Das Haus sah nicht verwahrlost oder verlassen aus, doch die Tür lies sich problemlos öffnen. Sobald sie das innere der Wohnung betrat umfing sie eine angenehme Wärme, welche all ihre Gliedmaßen erreichte. Sie durchsuchte die prunkvoll eingerichtete Wohnung auf der Suche nach trockener Kleidung und wurde schließlich in einer Kommode fündig. Duschen wollte sie zwar nicht, um ihre Gastgeber nicht unnötig zu verärgern, doch nahm sie sich ein trockenes Handtuch aus dem Bad. Nachdem sie sich neu eingekleidet hatte, sah sie sich weiter auf der Suche nach einem Bewohner um. Als sie die Küche erreicht hatte, hörte sie das Klicken der Haustür. Scheinbar war ihr Eigentümer erst jetzt nach Hause gekommen. Sie lief auf den Flur und sah die Person, welche gerade ihren Mantel abhing. Sie sah sie an doch konnte ihr Gesicht nicht erkennen, da sie ihr den Rücken zuwandte. Sie wollte sich bemerkbar machen, sprach die Person an und versuchte in ihr Blickfeld zu kommen. Allerdings gelang es ihr nicht. Das einzige, was sie erkennen konnte, war, dass es sich scheinbar um eine Frau mittleren alters handelte. Da sie sich nicht besser zu helfen wusste, folgte sie der Fremden, als sie durch eine breite Tür einen Raum betrat, welche sie noch nicht gesehen hatte. Die Wände waren bedeckt von Büchern und in der Mitte stand ein Sofa neben einem alten Globus. Die Person nahm sich ein Buch aus dem Regal, und setzte sich mit ihm, einer Flasche Wein mit Glas und einer Wolldecke auf das Sofa. Sie stand noch immer im Raum und beobachtete die scheinbar routinierten Handlungen. Die Person las ein paar Sätze, hielt aber immer wieder inne, scheinbar um dieselbe Passage erneut zu lesen. Nach schier endloser Zeit, wurde das Buch resigniert zur Seite gelegt. Die Person hob das Glas an die Lippen und nahm einen großen Schluck Wein. Dabei erschien sie ihr bekannt, doch wusste sie nicht woher. Die Person starrte mit leerem Blick die gegenüberliegende Wand an, als ihr eine Träne aus dem Augenwinkel lief und sie hemmungslos zu schluchzen begann. Sie barg ihr Gesicht in der Decke auf ihren Knien. Sie wollte zu ihr gehen und sie trösten, doch etwas hinderte sie daran. Nachdem sie etwas ruhiger geworden war, sah sie erneut auf und ihre Blicke trafen sich. Ihre Augen waren gefüllt mit Bedauern und sie erkannte, dass sie sich selbst ansah. Älter vielleicht, doch noch immer dieselbe. In ihren Augen fand man nicht das Bedauern etwas Unverzeihliches getan zu haben. Es war das Bedauern Nichts getan zu haben.
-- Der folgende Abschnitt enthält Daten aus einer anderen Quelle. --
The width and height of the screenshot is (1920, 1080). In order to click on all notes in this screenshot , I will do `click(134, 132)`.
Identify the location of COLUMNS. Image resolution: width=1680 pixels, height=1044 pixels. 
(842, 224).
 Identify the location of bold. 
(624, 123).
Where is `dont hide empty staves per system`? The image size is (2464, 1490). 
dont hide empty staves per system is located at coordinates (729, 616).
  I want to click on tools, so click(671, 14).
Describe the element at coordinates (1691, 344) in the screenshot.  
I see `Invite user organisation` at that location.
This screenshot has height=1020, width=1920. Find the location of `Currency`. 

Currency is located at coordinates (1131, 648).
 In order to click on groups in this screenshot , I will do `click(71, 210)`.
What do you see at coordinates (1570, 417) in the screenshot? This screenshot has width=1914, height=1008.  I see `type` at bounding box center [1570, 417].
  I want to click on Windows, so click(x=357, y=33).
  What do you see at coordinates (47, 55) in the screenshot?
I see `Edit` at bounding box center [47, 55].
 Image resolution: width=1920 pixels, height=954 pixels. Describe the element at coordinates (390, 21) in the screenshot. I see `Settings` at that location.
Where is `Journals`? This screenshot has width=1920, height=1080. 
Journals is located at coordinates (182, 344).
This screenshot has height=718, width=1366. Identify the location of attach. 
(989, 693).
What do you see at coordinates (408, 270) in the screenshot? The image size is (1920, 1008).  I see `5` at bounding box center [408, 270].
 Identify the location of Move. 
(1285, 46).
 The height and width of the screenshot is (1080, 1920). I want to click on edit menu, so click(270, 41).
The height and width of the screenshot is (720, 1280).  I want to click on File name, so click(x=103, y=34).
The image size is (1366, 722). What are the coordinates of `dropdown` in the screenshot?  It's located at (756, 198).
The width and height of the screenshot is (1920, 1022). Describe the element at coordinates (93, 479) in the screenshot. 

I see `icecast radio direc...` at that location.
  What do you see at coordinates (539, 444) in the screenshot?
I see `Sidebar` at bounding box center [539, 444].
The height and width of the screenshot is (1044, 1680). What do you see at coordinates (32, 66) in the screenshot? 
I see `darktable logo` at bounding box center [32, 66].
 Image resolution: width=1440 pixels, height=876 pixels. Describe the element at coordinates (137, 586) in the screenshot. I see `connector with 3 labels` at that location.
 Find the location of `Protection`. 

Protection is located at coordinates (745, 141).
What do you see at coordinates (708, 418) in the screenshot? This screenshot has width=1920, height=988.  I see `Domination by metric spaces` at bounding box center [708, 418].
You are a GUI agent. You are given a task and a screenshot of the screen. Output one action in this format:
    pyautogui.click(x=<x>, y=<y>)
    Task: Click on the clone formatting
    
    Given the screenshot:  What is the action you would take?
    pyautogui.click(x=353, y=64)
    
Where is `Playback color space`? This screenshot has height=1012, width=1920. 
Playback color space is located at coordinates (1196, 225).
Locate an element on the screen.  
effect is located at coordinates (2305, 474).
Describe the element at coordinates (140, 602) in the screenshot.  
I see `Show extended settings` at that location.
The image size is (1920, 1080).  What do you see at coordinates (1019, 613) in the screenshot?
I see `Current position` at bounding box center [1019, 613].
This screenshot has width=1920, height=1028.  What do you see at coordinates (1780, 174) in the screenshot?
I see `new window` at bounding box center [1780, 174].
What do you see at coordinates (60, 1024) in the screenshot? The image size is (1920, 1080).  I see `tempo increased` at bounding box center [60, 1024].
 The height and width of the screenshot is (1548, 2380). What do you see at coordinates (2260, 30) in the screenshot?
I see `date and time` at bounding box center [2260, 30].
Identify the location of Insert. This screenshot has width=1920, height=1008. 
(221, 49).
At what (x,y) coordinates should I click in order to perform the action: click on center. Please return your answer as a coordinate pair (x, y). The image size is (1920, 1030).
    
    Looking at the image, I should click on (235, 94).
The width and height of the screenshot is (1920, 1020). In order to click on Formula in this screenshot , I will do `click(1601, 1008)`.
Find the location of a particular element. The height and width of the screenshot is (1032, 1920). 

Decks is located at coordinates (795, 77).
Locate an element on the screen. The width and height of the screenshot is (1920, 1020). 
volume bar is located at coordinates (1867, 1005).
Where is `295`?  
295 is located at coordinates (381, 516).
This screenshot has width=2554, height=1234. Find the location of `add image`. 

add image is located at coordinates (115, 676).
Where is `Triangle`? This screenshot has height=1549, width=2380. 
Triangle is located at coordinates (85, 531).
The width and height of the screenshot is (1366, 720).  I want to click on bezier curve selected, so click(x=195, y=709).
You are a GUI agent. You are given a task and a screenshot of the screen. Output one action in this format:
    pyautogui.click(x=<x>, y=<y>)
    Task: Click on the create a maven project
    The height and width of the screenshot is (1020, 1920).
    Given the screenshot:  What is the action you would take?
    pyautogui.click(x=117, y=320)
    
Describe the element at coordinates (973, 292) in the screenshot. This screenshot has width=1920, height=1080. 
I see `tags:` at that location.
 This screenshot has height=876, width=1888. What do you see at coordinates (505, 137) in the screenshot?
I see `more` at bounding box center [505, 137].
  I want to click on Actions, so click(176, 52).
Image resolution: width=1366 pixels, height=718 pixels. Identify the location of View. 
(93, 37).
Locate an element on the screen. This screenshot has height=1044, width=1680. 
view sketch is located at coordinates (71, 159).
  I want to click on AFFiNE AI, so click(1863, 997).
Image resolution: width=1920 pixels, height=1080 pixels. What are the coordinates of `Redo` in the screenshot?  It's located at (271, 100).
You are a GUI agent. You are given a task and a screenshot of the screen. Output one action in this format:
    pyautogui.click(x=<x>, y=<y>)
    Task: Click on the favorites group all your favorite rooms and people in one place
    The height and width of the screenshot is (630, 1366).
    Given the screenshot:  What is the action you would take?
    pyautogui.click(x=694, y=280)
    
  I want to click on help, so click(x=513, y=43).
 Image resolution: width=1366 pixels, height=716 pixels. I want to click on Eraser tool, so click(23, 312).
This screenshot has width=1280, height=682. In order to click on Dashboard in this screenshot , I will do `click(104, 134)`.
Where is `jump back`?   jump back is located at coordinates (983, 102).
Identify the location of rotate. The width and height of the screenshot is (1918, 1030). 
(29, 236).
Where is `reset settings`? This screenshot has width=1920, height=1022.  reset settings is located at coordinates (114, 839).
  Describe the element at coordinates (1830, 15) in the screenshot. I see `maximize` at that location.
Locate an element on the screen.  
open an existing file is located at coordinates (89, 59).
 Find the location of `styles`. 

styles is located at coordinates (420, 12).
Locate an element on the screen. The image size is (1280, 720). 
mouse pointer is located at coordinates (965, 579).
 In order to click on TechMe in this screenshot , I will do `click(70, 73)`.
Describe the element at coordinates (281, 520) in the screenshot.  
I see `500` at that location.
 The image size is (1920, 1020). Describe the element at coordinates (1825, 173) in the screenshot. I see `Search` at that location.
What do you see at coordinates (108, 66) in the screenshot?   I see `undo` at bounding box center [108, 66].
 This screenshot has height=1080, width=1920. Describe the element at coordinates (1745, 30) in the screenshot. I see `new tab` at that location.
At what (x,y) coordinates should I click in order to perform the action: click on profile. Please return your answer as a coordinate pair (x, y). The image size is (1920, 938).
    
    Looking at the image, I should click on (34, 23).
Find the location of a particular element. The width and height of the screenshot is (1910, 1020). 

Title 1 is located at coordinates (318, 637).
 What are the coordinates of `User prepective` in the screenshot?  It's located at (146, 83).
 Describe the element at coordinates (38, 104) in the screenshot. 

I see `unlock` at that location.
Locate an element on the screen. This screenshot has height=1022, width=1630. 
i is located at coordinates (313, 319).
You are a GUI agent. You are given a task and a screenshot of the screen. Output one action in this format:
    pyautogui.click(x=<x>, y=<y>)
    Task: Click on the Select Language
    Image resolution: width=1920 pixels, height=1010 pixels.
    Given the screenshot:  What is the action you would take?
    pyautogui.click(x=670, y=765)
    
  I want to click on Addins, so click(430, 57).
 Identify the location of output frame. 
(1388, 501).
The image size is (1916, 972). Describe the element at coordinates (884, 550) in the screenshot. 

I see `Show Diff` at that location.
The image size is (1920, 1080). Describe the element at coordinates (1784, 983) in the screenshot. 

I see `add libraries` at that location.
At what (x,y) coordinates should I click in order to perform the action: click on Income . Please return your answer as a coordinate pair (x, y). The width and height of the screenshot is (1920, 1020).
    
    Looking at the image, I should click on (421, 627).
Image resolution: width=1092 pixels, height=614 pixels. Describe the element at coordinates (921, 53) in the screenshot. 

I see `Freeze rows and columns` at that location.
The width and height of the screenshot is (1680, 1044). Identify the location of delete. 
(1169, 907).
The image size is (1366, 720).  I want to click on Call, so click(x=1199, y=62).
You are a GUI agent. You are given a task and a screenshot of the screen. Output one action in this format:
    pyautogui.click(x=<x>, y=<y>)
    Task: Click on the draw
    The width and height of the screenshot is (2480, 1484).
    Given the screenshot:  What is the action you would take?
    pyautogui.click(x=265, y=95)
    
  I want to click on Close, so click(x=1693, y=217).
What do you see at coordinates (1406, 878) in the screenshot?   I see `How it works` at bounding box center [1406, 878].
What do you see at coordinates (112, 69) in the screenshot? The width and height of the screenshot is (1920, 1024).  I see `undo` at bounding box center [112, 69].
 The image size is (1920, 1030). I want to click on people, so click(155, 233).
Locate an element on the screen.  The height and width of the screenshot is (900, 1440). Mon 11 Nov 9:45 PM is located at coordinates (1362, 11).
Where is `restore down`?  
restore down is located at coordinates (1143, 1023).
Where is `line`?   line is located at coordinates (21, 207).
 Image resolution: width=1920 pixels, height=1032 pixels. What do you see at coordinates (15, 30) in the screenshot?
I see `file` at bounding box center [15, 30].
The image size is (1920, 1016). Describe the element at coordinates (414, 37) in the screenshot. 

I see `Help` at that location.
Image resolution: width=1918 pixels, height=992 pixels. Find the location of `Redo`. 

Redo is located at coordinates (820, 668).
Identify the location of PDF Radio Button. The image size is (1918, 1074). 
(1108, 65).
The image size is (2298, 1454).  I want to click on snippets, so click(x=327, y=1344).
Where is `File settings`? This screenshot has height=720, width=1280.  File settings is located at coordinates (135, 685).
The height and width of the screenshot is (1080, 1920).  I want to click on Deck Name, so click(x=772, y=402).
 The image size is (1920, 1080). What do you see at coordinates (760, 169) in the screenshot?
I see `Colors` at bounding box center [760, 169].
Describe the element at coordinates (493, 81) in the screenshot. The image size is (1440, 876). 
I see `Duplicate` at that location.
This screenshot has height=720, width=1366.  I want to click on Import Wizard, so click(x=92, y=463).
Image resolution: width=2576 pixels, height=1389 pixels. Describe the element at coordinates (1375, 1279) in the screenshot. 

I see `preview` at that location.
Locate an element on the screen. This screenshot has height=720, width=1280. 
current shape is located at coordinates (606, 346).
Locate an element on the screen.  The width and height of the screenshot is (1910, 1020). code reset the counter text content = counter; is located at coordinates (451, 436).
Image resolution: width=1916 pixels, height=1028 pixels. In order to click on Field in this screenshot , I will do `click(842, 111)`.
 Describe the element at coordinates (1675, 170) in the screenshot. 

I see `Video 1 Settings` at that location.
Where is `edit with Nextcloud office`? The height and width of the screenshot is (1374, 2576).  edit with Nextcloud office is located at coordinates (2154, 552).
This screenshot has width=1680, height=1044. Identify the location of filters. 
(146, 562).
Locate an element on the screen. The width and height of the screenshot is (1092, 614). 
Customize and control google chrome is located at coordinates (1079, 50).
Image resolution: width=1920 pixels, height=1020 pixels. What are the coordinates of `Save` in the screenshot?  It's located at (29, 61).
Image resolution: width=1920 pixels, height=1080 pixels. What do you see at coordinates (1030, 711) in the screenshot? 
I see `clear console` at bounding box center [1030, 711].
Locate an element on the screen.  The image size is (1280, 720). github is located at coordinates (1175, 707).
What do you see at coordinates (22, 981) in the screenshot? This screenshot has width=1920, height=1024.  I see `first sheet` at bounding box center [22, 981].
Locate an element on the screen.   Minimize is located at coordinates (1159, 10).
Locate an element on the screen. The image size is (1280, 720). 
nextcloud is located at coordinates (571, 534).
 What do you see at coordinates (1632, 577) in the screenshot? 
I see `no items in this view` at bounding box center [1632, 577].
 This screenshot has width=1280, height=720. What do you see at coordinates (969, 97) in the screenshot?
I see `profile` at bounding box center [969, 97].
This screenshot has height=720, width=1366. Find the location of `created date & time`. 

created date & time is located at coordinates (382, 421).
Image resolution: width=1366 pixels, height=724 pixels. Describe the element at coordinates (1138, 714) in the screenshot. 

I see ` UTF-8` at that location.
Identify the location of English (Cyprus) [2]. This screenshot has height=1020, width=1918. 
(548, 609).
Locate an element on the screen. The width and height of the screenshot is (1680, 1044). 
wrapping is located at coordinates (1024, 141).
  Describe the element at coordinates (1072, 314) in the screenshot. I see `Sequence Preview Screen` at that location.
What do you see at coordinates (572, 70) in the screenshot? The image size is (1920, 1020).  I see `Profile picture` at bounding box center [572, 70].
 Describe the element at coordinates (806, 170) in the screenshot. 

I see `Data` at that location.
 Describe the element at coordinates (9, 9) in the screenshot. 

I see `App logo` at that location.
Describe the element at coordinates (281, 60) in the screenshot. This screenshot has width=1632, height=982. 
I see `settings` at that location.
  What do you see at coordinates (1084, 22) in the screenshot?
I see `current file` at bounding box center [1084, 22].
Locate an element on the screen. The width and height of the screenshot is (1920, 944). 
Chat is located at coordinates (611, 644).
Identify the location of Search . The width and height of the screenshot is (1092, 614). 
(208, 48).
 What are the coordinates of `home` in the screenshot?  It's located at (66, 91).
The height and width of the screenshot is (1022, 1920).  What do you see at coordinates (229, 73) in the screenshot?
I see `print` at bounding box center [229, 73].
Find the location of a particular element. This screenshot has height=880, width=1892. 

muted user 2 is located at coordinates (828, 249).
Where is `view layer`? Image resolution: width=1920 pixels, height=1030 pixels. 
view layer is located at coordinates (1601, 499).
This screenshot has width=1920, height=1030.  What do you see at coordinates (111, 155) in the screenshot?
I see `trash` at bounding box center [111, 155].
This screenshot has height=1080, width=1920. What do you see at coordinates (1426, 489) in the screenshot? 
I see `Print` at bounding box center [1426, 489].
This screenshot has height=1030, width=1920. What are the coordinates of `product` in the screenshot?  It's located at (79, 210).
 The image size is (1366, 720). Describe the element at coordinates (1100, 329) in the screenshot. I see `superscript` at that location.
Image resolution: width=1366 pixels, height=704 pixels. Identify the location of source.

Es hatte sich nichts geändert. Vielleicht war sie umgeben von schönen Dingen, konnte tun was sie wollte, war frei. Und doch hatte sich nichts geändert. Sie fror immer noch. In einem großen Haus, mit wunderbaren Möbeln. Aber die Einsamkeit war geblieben, und mit ihr die innere Kälte. Sie hatte es nicht geschafft ihr entfliehen zu können. Was brachte der größte Reichtum, wenn sie nichts hatte wohin sie zurückkehren könnte. Wenn sie niemanden hatte. Wenn sie am Ende des Tages allein war. Es hatte sich nichts geändert.